- [SUPPLIED TEXT]:
— BEGIN —
Based on a large number of façade project cases and testing specimen, this paper studies the cause of condensation and crystallization problem in the shadow box of curtain wall. This study also proposes countermeasures for preventing these problems. Investigations and references are offered for future curtain wall designs and production of similar façade construction project.

KEY WORDS - Condensation, Shadow box, Spandrel glass, Curtain wall design

INTRODUCTION

The usage of monolithic glass for shadow box of curtain wall is quite common in curtain wall projects in Hong Kong. As a coastal city, Hong Kong is located in subtropics, the salty and humid environment plus the large temperature difference between day and night, condensation problem to the shadow box is easy occurred. The worse is, crystallization to the glass surface is found, which is irreversible.

CONDENSATION AND CRYSTALLIZATION

When obvious condensation appears in the shadow box glass and even affects the appearance of the facade, the after-sales department needs to be involved.

In the process of curtain wall maintenance, observation and preliminary analysis have been done by our engineers to the demounted shadow box glass. Most of the condensation can be wiped and cleaned, the glass can be reused in the facade.

However, a small part of glass could not be completely cleaned. It was found that there was white attachment on the inner surface of glass, which was rough when touched. We extracted the sample and sent it to the laboratory for testing. The test report reveals that the white attachment is a crystalline solid, which its main chemical composition is silicide, which is similar with glass. Based on the report, it is believed that the generation of the white attachment probably due to the weathering effect of glass in a warm and wet environment for a long time. The fluctuations in humidity and temperature with the content of carbon dioxide in the air circulation could intensify the weathering process.

幕牆陰影盒玻璃冷凝水及結晶問題的

Figure 2 shows the materials test report provided by the laboratory. The chemical composition was studied through the scanning electron microscopy images (SEM) and Elemental analysis (EDX).

In the meanwhile, we conducted statistical analysis on the large amounts of maintenance cases, it was found that most of the condensation cases occurred especially when monolithic clear glass was used in spandrel.

INITIATION OF CONDENSATION

Based the maintenance cases, we have done some design analysis of the shadow box. We have checked the shadow box assembly, ventilation holes and its size are set as per design. Ventilation holes setting is a standardized design of the curtain wall, which is good for the evaporation and discharge of condensation.

However, we found that some ventilation holes were partially or even completely blocked by sealant, resulting in poor ventilation effect. Moisture accumulated in the chamber could not be dissipated and provides favorable condition for condensation, humidity.

Moreover, in aspect of thermal analysis, glass condensation is related to the dew-point temperature of the cavity and the surface temperature of inner side of the shadow box glass, which promotes the usage of energy-saving glass unit for shadow box.
— END —
[Entries on where items are located]
— BEGIN —
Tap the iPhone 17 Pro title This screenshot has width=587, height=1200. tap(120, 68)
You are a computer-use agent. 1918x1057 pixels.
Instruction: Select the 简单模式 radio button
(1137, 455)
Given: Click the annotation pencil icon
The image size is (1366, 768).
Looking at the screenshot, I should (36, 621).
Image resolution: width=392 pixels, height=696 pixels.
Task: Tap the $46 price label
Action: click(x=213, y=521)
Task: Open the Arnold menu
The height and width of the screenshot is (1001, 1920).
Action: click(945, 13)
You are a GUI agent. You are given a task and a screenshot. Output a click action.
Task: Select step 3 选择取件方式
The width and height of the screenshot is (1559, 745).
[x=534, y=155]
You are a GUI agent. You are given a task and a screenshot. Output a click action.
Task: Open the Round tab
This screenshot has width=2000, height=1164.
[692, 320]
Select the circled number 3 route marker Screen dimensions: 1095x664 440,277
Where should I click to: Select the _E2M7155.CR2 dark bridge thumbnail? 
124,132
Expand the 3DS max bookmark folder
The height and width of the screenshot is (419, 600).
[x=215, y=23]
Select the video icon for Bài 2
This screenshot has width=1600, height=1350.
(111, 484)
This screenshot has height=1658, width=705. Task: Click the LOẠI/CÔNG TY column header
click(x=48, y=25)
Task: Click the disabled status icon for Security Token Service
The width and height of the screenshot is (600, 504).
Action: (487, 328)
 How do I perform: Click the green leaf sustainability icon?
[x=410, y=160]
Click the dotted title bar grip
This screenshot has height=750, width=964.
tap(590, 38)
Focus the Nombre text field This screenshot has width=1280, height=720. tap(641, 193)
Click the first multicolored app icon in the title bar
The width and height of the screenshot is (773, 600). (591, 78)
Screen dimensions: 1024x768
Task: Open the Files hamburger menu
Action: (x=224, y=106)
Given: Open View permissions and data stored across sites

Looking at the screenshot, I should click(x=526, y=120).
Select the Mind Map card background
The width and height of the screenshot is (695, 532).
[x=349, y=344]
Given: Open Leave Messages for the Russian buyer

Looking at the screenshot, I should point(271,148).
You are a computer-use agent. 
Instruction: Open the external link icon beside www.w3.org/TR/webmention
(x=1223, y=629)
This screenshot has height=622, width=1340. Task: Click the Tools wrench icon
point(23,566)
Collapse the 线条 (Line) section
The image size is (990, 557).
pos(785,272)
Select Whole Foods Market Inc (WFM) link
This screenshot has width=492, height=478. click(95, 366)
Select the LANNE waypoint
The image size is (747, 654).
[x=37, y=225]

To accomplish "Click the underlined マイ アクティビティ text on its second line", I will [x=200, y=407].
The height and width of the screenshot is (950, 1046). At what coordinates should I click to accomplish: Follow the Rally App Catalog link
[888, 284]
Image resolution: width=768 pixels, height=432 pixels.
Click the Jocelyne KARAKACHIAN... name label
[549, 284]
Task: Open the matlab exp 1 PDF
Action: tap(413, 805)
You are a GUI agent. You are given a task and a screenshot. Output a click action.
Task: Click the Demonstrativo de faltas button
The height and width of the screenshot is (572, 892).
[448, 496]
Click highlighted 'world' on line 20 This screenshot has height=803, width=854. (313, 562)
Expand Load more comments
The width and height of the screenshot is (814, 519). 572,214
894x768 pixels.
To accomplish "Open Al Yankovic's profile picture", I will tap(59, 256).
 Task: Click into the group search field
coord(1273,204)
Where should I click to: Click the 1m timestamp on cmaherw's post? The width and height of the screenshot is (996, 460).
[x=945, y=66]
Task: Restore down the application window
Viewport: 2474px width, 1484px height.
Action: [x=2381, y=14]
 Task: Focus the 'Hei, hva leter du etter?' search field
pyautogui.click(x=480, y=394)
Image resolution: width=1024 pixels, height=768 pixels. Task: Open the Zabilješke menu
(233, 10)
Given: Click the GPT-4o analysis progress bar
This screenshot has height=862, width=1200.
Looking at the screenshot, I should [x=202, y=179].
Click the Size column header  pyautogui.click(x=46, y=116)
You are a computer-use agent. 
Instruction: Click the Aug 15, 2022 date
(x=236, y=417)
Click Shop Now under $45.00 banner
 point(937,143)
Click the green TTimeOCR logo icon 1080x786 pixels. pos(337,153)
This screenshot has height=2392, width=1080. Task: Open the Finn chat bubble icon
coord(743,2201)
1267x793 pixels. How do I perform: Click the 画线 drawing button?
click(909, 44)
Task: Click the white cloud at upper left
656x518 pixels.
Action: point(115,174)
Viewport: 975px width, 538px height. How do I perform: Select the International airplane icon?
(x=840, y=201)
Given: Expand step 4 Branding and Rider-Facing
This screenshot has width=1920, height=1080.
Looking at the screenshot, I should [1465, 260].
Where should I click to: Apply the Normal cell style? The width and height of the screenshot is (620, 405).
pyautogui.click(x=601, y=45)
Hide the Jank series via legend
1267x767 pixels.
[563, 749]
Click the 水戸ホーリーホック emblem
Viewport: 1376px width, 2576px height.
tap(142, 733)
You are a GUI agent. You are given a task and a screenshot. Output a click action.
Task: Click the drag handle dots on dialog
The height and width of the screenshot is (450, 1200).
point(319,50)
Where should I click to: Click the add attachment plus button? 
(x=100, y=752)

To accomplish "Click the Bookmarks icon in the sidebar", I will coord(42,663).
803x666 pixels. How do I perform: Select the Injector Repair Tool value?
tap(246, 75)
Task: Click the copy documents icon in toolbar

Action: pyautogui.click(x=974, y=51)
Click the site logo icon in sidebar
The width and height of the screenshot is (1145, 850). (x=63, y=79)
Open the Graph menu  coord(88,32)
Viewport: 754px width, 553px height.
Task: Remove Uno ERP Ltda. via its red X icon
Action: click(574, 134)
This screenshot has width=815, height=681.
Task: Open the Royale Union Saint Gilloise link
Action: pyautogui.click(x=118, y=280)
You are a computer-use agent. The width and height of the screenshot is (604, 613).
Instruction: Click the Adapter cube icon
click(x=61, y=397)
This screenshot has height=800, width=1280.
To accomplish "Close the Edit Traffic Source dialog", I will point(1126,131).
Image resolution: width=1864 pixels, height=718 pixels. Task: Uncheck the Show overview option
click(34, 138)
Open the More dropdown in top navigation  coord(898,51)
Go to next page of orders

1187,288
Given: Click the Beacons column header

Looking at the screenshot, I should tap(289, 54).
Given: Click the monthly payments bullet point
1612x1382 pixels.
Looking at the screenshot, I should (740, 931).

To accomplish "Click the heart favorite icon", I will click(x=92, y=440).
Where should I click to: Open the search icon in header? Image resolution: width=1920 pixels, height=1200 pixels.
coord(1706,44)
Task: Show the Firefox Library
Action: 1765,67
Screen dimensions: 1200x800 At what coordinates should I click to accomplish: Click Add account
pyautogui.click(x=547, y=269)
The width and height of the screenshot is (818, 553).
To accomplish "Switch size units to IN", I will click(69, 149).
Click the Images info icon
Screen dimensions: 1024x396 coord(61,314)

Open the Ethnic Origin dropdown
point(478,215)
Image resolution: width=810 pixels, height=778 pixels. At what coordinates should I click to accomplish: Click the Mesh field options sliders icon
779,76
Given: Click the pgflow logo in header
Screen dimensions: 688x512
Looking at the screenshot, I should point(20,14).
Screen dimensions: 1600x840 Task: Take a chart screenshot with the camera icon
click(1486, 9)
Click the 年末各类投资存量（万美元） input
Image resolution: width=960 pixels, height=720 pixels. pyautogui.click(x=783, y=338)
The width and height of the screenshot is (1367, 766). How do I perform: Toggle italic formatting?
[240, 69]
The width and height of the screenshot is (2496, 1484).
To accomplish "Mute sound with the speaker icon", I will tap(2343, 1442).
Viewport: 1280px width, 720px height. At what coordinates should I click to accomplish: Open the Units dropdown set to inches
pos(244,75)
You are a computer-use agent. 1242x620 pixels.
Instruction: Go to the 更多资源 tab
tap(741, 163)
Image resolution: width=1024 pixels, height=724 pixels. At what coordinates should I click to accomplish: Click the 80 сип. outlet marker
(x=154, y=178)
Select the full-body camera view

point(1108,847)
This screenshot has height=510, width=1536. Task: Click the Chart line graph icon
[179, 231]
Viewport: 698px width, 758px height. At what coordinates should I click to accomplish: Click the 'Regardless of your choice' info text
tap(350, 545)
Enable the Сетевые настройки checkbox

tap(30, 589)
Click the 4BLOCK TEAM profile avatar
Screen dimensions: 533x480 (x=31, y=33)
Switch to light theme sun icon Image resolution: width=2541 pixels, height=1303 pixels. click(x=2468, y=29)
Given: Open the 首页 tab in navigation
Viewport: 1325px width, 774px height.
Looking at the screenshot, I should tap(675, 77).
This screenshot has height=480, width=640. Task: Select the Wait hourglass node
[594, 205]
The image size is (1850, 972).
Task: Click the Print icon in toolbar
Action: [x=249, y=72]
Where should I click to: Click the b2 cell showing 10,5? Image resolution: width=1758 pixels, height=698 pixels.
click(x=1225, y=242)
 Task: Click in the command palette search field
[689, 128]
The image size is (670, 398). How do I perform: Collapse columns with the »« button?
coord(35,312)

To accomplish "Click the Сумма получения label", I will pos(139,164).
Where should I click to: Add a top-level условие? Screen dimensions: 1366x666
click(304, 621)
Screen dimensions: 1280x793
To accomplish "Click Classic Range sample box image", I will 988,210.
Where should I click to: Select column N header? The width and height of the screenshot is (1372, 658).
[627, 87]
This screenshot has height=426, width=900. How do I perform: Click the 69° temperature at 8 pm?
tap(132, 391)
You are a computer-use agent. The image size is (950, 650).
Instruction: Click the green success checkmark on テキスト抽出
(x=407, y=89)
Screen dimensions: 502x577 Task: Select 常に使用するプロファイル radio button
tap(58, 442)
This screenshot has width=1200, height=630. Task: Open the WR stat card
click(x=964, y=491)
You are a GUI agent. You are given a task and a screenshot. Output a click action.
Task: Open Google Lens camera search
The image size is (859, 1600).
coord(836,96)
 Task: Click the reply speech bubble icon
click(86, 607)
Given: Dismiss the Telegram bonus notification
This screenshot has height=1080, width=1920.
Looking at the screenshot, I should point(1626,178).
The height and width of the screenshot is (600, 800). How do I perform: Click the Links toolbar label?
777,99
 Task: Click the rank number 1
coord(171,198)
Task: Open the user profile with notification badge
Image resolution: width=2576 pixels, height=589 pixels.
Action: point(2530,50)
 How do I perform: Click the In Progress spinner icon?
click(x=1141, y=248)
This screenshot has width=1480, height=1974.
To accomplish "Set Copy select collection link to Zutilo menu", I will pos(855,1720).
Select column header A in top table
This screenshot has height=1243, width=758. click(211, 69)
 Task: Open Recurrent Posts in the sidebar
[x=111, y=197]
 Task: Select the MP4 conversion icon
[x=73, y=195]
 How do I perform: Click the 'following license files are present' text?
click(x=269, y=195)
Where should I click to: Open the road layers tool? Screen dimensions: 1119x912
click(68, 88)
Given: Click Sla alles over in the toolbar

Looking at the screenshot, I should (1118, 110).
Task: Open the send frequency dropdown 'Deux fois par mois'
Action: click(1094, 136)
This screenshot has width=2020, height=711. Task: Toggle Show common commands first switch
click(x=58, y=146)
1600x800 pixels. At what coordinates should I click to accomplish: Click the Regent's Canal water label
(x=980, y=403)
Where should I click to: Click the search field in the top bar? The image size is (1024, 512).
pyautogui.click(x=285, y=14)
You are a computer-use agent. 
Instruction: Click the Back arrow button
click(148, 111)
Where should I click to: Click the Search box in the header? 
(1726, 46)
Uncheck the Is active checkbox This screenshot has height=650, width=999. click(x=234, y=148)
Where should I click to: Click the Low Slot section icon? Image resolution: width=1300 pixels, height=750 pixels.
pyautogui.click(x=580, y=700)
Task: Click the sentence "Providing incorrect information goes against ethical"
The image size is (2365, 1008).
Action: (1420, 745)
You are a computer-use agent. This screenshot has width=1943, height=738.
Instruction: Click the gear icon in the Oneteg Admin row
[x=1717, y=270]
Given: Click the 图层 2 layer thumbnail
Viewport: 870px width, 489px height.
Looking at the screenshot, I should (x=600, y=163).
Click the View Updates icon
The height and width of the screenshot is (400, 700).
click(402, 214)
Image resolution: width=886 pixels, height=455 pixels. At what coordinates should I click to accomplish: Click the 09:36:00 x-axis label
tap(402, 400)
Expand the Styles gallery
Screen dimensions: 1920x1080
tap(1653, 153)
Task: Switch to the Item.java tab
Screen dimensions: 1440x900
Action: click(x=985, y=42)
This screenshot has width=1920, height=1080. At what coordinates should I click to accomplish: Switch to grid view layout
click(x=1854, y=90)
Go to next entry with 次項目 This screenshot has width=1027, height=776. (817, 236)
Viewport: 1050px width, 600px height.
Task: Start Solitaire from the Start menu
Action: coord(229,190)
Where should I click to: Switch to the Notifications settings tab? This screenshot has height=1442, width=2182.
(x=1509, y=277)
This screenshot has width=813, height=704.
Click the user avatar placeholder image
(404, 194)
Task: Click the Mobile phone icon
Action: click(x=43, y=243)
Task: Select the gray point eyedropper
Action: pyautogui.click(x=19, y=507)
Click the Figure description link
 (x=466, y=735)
— END —
- [WRITTEN EXERCISE 1]: Please reproduce the part of the curtain wall paper starting with "INITIATION OF CONDENSATION" and going on through "discharge of condensation.".
- [WRITTEN EXERCISE 2]:
Answer these questions from the curtain wall paper.
(a) According to the maintenance statistics, what type of glass was used in the spandrel in most condensation cases?
(b) What was found partially or completely blocking some ventilation holes?
(c) What does the test report give as the main chemical composition of the white attachment?

- [RESULT 1]:
INITIATION OF CONDENSATION

Based the maintenance cases, we have done some design analysis of the shadow box. We have checked the shadow box assembly, ventilation holes and its size are set as per design. Ventilation holes setting is a standardized design of the curtain wall, which is good for the evaporation and discharge of condensation.

- [RESULT 2]:
(a) Monolithic clear glass
(b) Sealant
(c) Silicide